What you are asked to do:
From the line containing "Instruction: Open the" through the last line of the records below, output every line exactly, both ends included, except the pictures.

Given records:
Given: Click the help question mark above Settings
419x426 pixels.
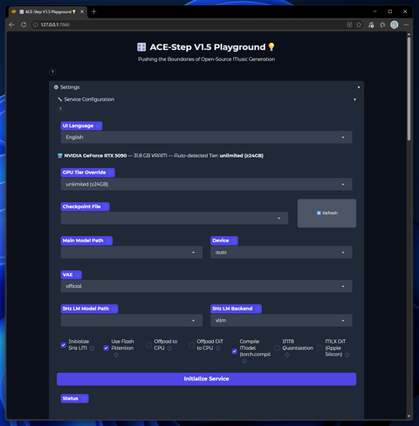Looking at the screenshot, I should point(52,72).
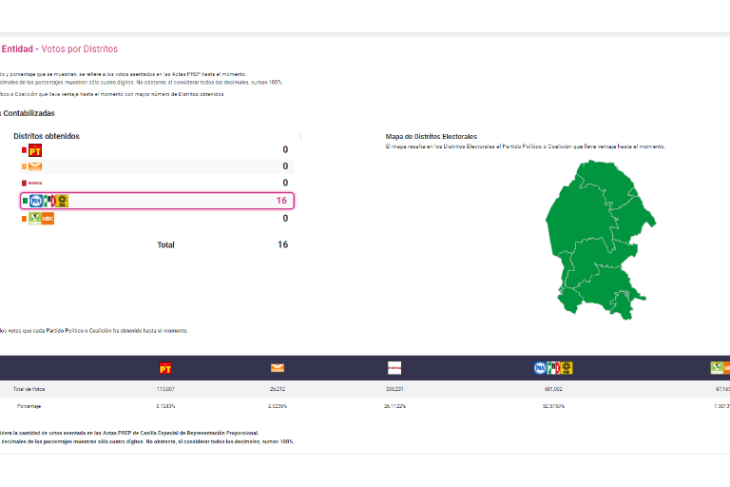Click the red color square beside PT
This screenshot has width=730, height=487.
(x=25, y=150)

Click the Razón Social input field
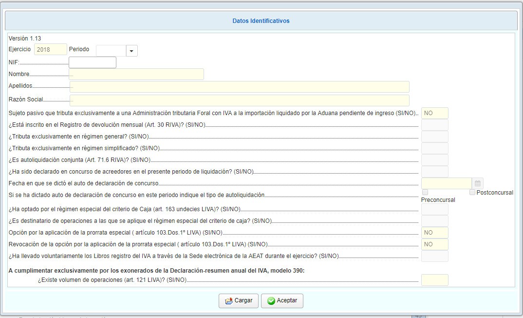(x=239, y=100)
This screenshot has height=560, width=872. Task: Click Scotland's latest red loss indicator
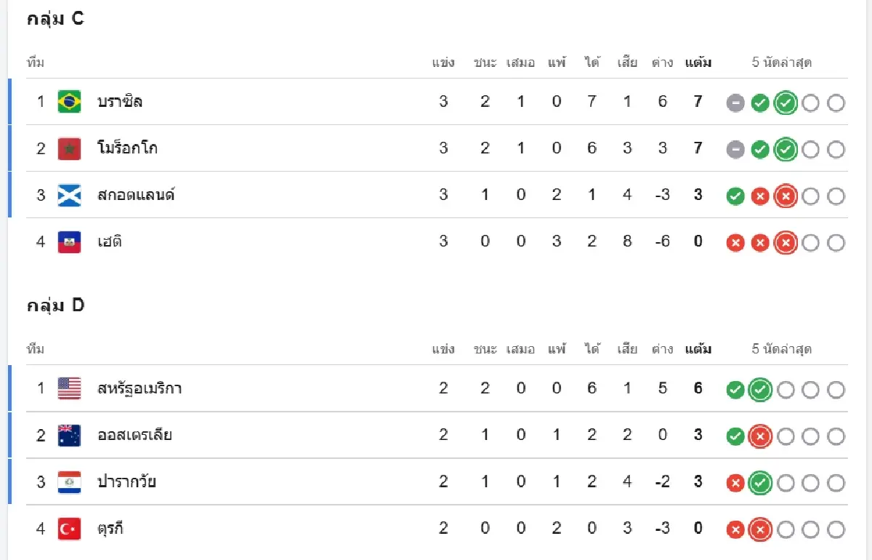coord(786,196)

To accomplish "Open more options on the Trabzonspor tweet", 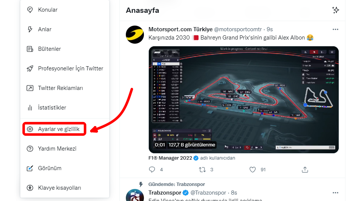I will 335,193.
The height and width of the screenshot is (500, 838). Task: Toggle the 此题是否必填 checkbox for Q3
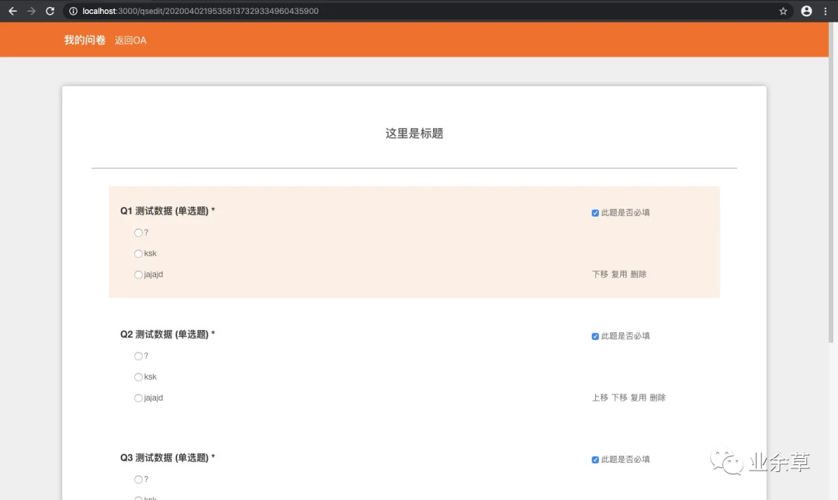595,460
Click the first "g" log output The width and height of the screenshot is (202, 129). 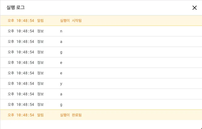(61, 52)
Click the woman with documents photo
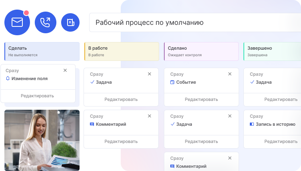301x171 pixels. [x=42, y=140]
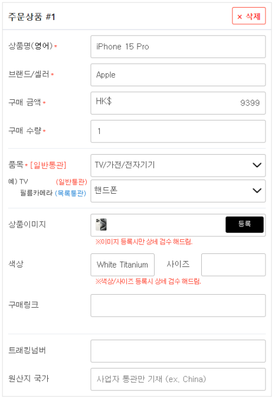Open the 핸드폰 subcategory dropdown
This screenshot has height=401, width=275.
point(178,191)
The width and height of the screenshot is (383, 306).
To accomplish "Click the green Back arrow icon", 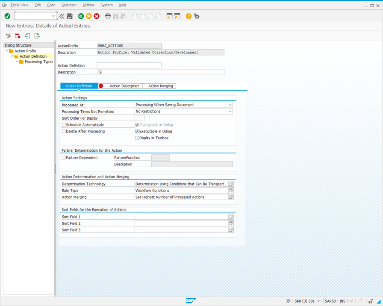I will click(x=80, y=15).
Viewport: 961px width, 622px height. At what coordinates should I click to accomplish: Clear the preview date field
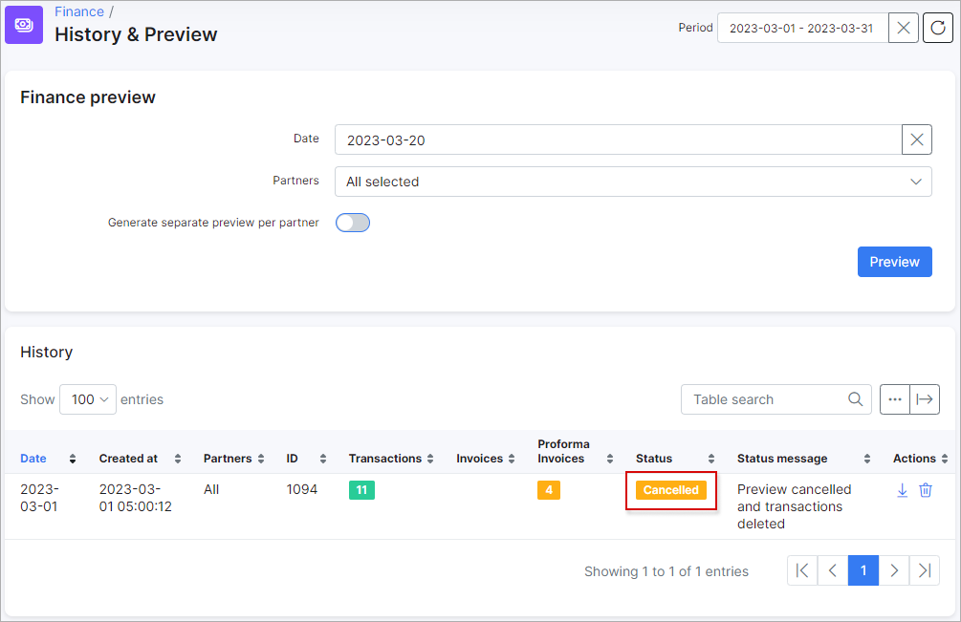[x=916, y=139]
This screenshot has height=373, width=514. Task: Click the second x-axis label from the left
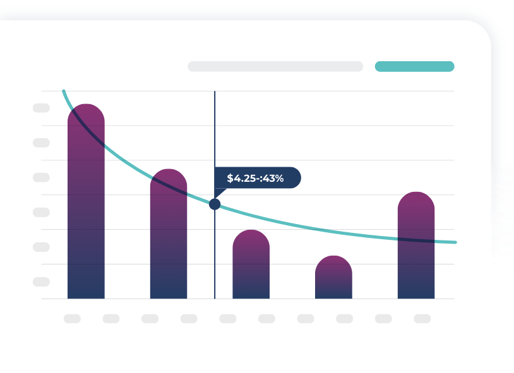(x=111, y=319)
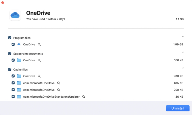Collapse the Program files section chevron
Screen dimensions: 192x115
pos(183,36)
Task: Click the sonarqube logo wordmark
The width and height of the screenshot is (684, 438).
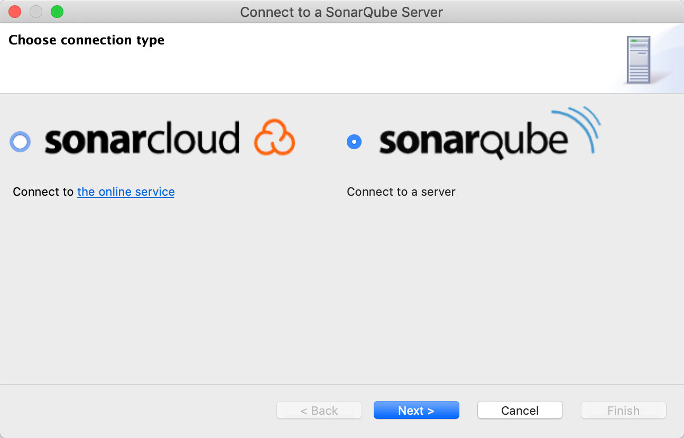Action: tap(473, 140)
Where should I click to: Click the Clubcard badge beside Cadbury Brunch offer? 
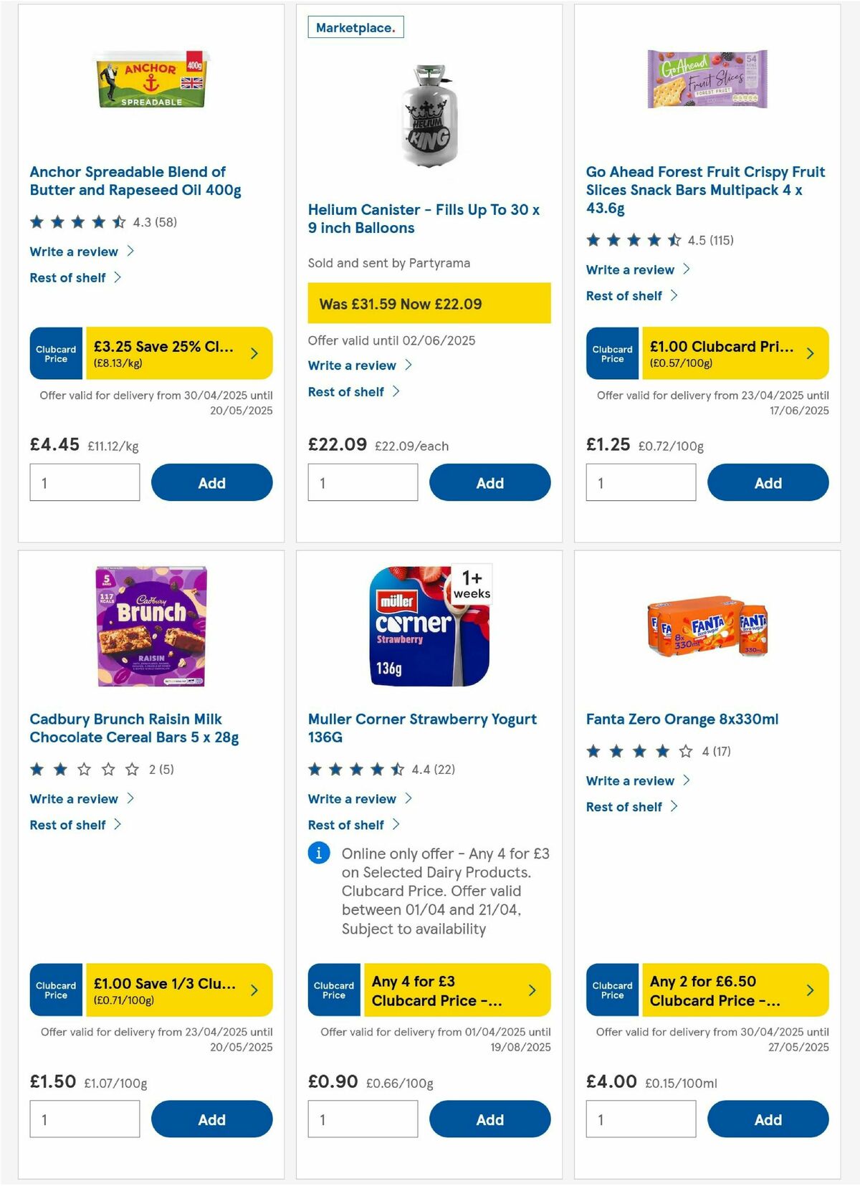tap(55, 990)
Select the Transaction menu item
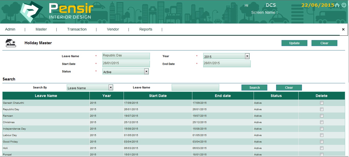Screen dimensions: 349x157 click(x=77, y=29)
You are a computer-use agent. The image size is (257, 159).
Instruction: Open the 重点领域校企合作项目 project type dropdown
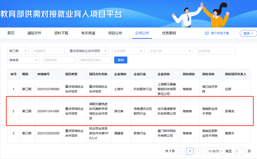[88, 51]
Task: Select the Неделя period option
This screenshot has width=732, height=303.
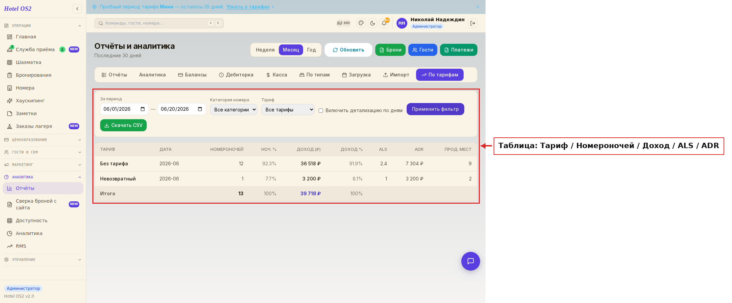Action: click(265, 50)
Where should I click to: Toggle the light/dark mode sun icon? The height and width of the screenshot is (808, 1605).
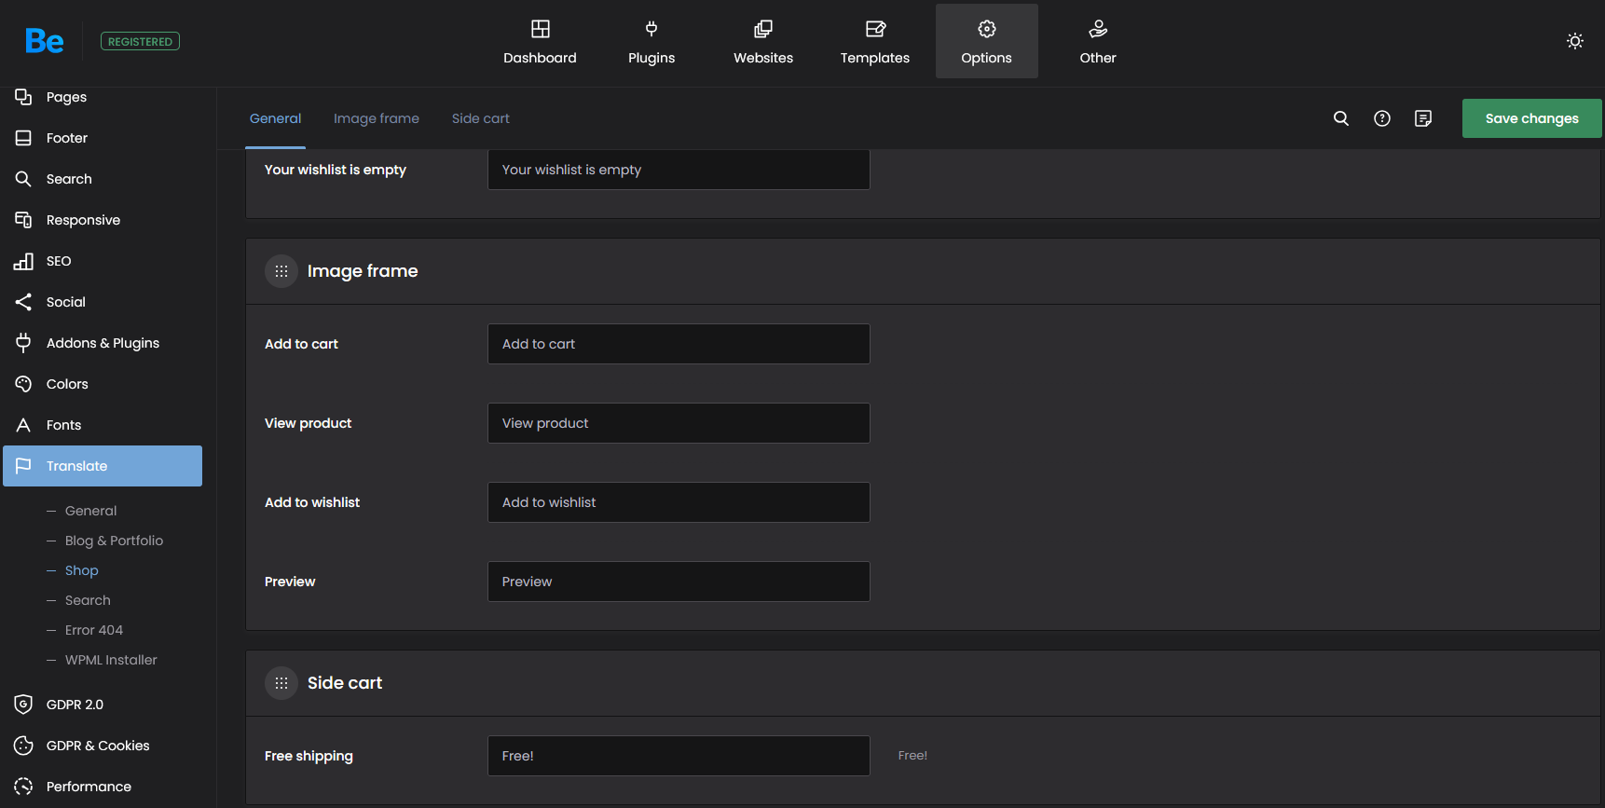1574,41
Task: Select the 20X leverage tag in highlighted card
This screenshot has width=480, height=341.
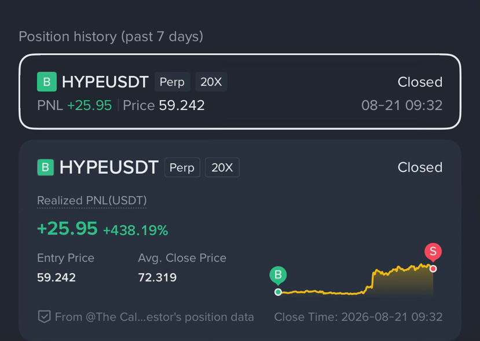Action: pos(211,82)

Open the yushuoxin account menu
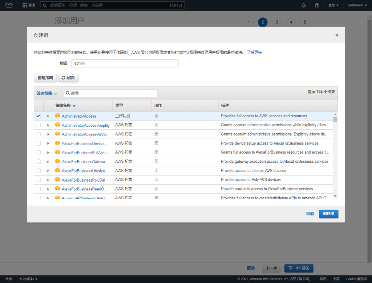coord(357,5)
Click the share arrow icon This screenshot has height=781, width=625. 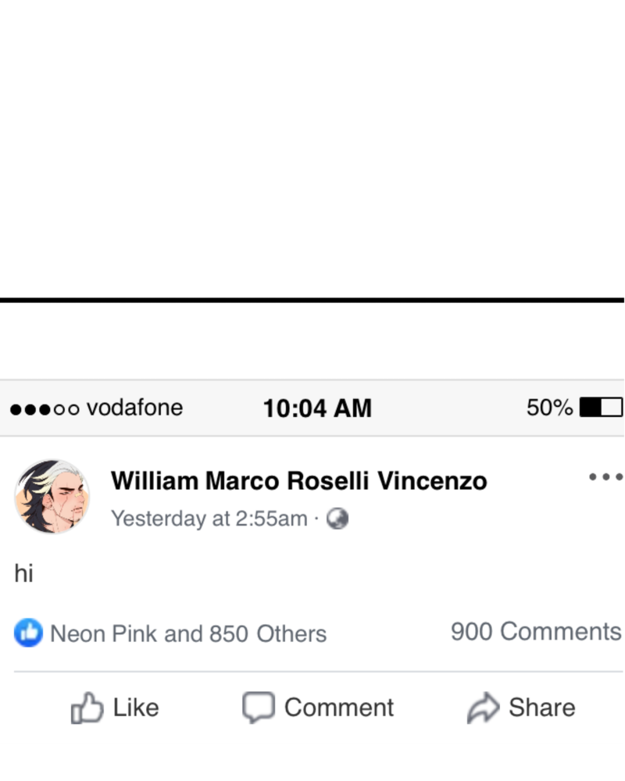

Completed exercise:
Instruction: Open the 重点领域校企合作项目 project type dropdown
[88, 51]
Task: Select the Неделя period option
This screenshot has width=732, height=303.
Action: click(265, 50)
Where should I click to: Toggle the light/dark mode sun icon? The height and width of the screenshot is (808, 1605).
1574,41
Task: Select the 20X leverage tag in highlighted card
This screenshot has width=480, height=341.
Action: pos(211,82)

Open the yushuoxin account menu
coord(357,5)
Click the share arrow icon This screenshot has height=781, width=625. 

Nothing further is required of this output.